Strengths and Limitations
Unlike previous studies which use RTS as the primary outcome of successful recovery after ACLR,[6, 10, 11] this case series provides an intriguing argument for an equally important target: acceptable knee-related QOL. By employing frequent three-month testing, this novel case series demonstrates the unique and dynamic trajectory of knee-related QOL that young athletes may experience over the first year following ACLR. To the best of our knowledge, this case series is one of the first studies to explore physical and psychological factors that may be associated with knee-related QOL in young athletes who have undergone ACLR. It is important to understand the changes in knee-related QOL in order to generate strategies to combat any associated physical, psychological, environmental, and social deficits.
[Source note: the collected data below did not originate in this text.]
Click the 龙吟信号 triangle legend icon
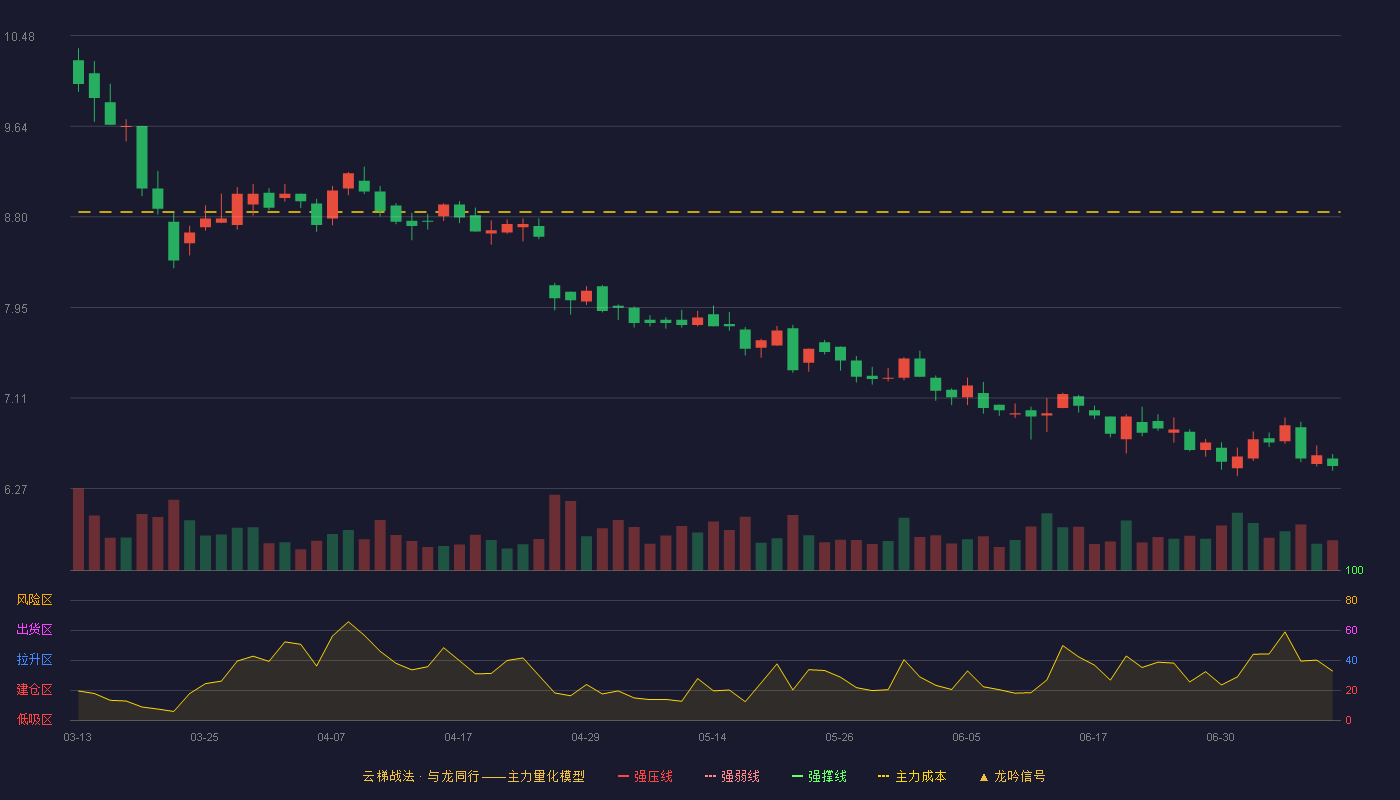The image size is (1400, 800). point(983,777)
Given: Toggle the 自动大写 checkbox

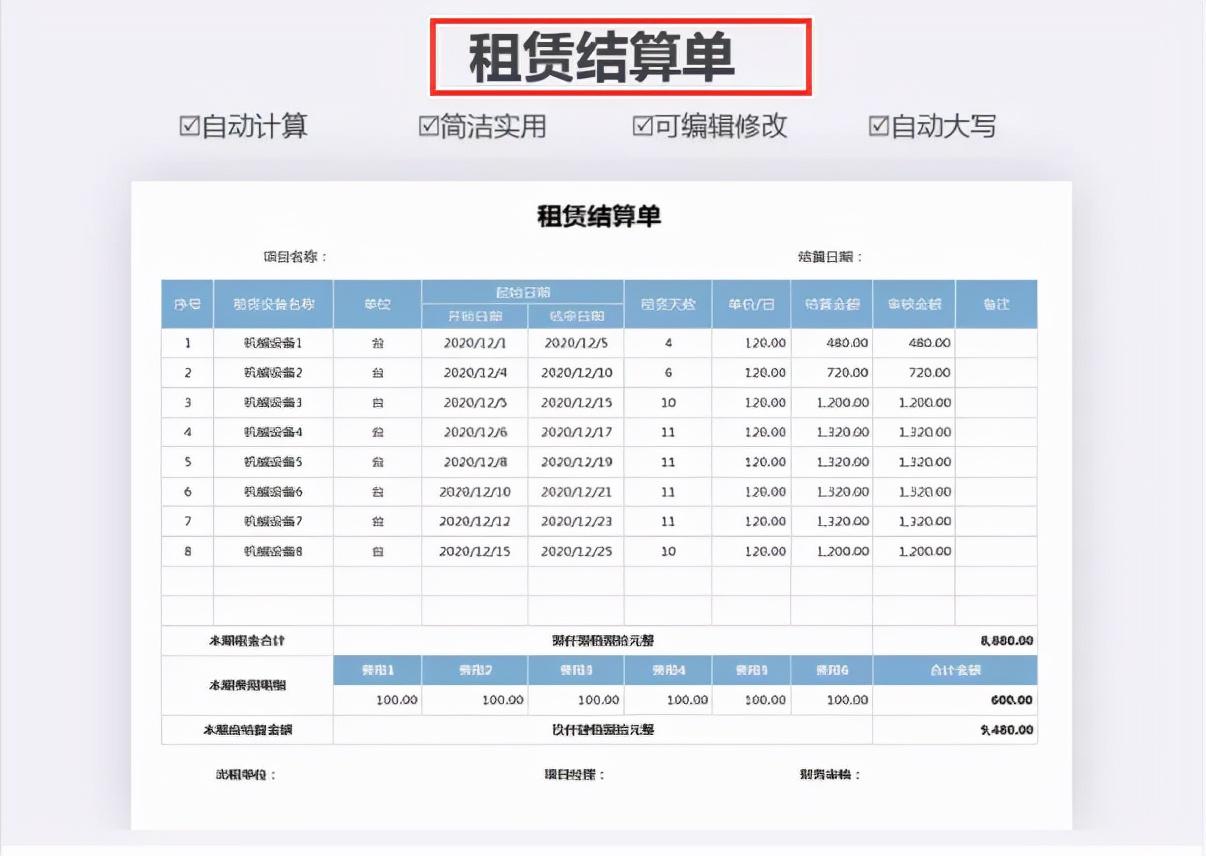Looking at the screenshot, I should coord(879,126).
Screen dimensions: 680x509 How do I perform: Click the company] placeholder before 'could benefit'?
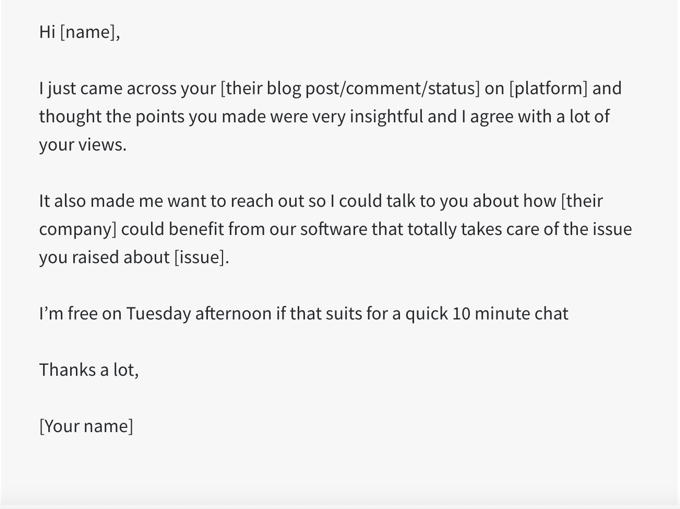(x=78, y=229)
As with any case series, the limited convenience sample is associated with a high possibility of selection bias and type 1 error. Given that all our participants came from one university-based sports medicine clinic in an urban Canadian city, it is unlikely that our findings are generalizable to all young athletes who undergo ACLR. The exploratory analyses of the association between knee symptoms, kinesiophobia, and MPVA at 6-months and knee-related QOL at 12 months was not adequately powered and should be interpreted with caution. Specifically, it is possible that the association identified between 6-months KOOS symptoms and 12 months KOOS QOL subscale scores may be due to a type I error (false positive), another variable (e.g., amount and quality of rehabilitation), or the previous observation that the KOOS symptoms and KOOS QOL subscales are moderately correlated.[15, 16] Lastly, it is important to highlight that the four items contained in the KOOS QOL subscale likely do not capture the breadth and complexity of knee-related QOL. Future investigations should consider including additional instruments to further assess knee-related QOL (e.g., Anterior Cruciate Ligament-Quality of Life questionnaire) and health-related QOL (e.g., Youth Quality of Life instrument) to provide a more complete understanding of QOL in youth populations.[54–56]
Future Directions
There is a paucity of research examining health- and knee-related QOL and its determinants in young athletes in the first 12 months following ACLR. Research should continue to evaluate both health- and knee-related QOL in this population with a more rigorous study design, appropriate sample size and comprehensive measures of health- and knee-related QOL. Additional factors should be examined in attempt to identify determinants of youth QOL (e.g., sex, pre-operative rehabilitation, concomitant injuries, knee confidence, social support). A richer understanding of QOL and what factors might influence it can contribute to tailored interventions that optimize both short- and long-term QOL in young athletes.